Purchasing films on Steam isn’t exactly a new idea, as titles such as Indie Game: The Movie have been available on the platform for quite some time. There has also been several web series available, like Mortal Kombat: Legacy and the Payday series, along with various independent films. But mainstream Hollywood films? Nope, and no one would think that’s a good idea following the rise of streaming services like Netflix, Stan and Presto.
Well, no one except Valve and Lionsgate apparently…
Steam users who logged on today were greeted with a notification informing them that they could now rent (keyword: rent) a selection of Lionsgate movies through the platform. Various reports state there are some 100 films available, including Lionsgate’s heavy hitting franchises such as The Hunger Games, Saw, Twilight, Divergent, Crank and The Cabin in the Woods, all of which which can be rented for 48 hours for prices ranging from around $US4 to $US7.

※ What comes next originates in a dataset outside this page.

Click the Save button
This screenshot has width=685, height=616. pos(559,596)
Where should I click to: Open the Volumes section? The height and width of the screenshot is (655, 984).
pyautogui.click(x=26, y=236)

Leaving aside the fact that by the time you’ve rented two or three of these films you’ve pretty much paid for a Netflix subscription, the deal is even worse here in Australia. You see, those 100 odd films aren’t all available to Australian Steam users, or UK ones according to Reddit, we only get 11 of them. And which 11 would you guess they are after looking back at the franchises I listed above? Well, if you answered anything other than “the entire Leprechaun franchise, Blue Mountain State and Return of the Living Dead 3,” then congratulations for making better business decisions than Valve or Lionsgate regarding this venture.
And we’re also renting them in USD, because of course we are.
Valve have been making a push into our living rooms with the release of things like Steam Machine PCs and the Steam Controller (which is still not yet available in Australia), so adapting Steam into a multimedia platform isn’t too crazy an idea. Heck, the Playstation and Xbox stores do the same thing, but they actually offer quality content, charge in the local currency and your purchase, while arguably not granting ownership, at least licenses infinite viewings.
So come one Valve, you need to expand the selection, grant us “ownership” for our money and then you’ve done the bare minimum required to become a player in this market space. Until then, I’m going to go boot up Portal 2 again and tearfully reminisce about the good old days.